I’ve just been swooning in God’s kindness lately
and I have to share it. The other
day I went to see the Divergent movie, and towards the end there’s a scene
in which Tris, the main character, is running through streets of warfare. Her mom is shot as they are running
through streets of gunfire, but Tris has to force herself to keep running to
safety. She’s already endured a brutal season as it is. She finally reaches a
warehouse after running through the attacks, and she pauses once inside the
door, overcome with emotion. I
felt this overwhelming gentleness from the Holy Spirit, and it was as if God
whispered, “Why are you so hard on yourself after seasons of warfare? I
certainly am not.” I think many of
us, over the past few years, have experienced varied degrees of trying times.

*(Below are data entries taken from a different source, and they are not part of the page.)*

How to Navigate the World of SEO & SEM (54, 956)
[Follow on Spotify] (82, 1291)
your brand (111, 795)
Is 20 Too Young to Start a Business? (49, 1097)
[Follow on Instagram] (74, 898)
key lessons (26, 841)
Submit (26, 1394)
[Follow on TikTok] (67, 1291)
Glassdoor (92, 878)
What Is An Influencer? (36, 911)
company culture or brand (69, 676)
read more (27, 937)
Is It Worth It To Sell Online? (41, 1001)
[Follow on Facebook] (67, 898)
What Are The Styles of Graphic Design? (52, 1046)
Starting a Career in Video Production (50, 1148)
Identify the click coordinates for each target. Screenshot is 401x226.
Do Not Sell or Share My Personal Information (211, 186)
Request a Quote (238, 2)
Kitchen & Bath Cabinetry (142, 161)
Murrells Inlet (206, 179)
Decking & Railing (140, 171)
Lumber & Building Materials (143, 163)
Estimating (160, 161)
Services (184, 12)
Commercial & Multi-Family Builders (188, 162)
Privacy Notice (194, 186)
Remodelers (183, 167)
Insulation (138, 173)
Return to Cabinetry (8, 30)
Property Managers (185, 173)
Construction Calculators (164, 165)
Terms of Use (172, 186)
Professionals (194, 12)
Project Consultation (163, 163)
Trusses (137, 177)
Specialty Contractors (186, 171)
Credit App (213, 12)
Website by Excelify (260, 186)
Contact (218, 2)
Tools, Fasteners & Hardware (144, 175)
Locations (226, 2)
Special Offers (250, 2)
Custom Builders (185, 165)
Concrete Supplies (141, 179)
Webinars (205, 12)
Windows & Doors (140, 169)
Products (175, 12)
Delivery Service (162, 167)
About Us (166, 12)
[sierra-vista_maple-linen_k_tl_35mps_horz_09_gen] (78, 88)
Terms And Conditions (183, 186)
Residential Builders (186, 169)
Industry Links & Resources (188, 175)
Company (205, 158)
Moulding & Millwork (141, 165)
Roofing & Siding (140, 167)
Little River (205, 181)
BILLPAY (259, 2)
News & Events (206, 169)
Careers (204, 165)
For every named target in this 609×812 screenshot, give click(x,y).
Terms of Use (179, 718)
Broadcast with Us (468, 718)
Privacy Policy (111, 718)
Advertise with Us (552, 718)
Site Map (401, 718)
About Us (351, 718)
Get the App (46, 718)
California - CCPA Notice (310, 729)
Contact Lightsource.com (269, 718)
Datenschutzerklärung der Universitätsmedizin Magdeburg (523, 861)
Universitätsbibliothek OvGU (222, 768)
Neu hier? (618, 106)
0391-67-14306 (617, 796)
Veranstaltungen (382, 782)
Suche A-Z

It’s easy to beat yourself up for mistakes you’ve made or losses you’ve
suffered along the way, but what good does that do? Jesus isn’t interested in shame. Jesus is passionate about
making our Valleys of Achor into Doors of Hope though. He’s passionate about
making beautiful things out of dust, breathing life into dry bones and weary
hearts.
And suddenly, jobs are offered. Life-giving
relationships are orchestrated. Breakthrough is at hand.
I just want to encourage anyone who is willing to
take the time to read this that He’s faithful and He's near. When you’re out of cards, heaven
offers you its storehouses. And suddenly, out of Zion, the perfection of
beauty, God shines forth.
Sometimes in weeks, or even moments. Don’t give up hope! The enemy
fights hardest to destroy our hope and joy when breakthrough is nearest- have
faith for the “and suddenly” moments of the God who says, “I will betroth you
to Me forever;
Yes, I will betroth you to Me
in righteousness and justice,
in
lovingkindness and mercy; I will betroth you
to Me in faithfulness,
and you shall know the Lord.” (Hosea 2:19-20). He commits Himself to us- in
lovingkindness, mercy and faithfulness. Unyielding, unfailing.
As I’ve mentioned before, my favorite word is the
Hebrew word shalom, which is multifaceted in its definition. It means nothing
missing, nothing broken; wholeness, flourishing, everything and everyone living
in peace and justice with one another.
This word is often used when salvation is talked about in the
Scriptures. God’s saving work is to make us whole and flourishing, and by
golly, Jesus has won that for us and He deserves our wholeness and flourishing as a worthy prize! I think
it’s time to get our hopes up. It’s time to quit our attempts to numb or escape
the pain and hand it over to Jesus, so He can revive us, heal us, and make us
whole so we can feel again, love again, fully worship again. Let God surprise you with His
extravagant kindness and providence. He’s more that ready to show up if you
invite Him. You are His treasure and He’s ready to restore all that’s been lost
or stolen in the warfare, to appoint you with a victor’s crown.
May we sing the song of people whole and wholly loved, wholly redeemed.